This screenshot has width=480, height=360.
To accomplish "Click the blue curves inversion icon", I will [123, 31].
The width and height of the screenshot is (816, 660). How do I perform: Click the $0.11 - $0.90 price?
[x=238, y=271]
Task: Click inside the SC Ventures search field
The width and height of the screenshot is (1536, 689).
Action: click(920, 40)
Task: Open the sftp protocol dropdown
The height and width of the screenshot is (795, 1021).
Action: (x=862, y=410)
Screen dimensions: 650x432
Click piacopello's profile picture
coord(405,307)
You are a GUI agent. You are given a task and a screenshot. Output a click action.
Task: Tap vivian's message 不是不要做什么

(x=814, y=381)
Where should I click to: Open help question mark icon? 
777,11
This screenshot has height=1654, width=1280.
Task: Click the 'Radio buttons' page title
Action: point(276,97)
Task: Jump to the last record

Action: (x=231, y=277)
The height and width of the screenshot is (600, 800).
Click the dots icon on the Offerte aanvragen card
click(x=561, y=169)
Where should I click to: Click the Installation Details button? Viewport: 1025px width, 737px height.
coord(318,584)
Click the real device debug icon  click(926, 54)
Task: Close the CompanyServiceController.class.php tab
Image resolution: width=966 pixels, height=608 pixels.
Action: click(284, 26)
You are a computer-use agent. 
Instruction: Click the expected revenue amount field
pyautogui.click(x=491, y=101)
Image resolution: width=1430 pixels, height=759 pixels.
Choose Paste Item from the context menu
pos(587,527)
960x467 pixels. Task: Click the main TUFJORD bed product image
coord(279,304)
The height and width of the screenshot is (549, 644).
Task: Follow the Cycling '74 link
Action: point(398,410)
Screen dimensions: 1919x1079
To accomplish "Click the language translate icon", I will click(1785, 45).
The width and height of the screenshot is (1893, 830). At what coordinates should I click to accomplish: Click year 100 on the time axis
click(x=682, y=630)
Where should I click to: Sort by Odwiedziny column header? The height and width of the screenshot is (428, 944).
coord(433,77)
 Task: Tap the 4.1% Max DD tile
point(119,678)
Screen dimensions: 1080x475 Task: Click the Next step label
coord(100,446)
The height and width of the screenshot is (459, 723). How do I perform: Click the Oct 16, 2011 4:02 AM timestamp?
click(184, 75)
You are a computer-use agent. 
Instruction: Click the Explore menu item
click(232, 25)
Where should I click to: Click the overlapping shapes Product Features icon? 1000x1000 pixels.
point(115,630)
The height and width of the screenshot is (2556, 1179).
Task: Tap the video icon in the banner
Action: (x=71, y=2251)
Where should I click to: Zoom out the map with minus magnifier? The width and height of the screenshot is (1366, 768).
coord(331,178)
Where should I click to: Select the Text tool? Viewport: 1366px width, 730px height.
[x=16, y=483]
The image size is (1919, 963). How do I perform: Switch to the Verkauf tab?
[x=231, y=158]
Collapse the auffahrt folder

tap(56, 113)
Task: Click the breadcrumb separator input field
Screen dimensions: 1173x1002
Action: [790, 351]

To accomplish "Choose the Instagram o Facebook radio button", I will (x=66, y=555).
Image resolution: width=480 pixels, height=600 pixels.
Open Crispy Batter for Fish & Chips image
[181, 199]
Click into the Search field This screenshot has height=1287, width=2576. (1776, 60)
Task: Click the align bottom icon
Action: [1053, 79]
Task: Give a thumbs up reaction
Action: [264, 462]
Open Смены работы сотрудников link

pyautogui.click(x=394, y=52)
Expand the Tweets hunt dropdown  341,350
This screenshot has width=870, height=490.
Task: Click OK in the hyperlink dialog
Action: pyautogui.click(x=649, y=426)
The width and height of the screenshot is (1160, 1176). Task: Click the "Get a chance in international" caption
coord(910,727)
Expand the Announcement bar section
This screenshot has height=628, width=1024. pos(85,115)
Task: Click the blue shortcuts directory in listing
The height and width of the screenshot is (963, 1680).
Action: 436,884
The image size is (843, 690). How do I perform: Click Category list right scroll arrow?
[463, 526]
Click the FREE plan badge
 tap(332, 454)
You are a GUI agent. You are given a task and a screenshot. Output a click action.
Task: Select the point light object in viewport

= = = = = = =

From the listing above, copy every line where the string "will" is found.

REPLY →
To accomplish "Click the blue curves inversion icon", I will [123, 31].
To accomplish "Click the language translate icon", I will click(1785, 45).
To accomplish "Choose the Instagram o Facebook radio button", I will (x=66, y=555).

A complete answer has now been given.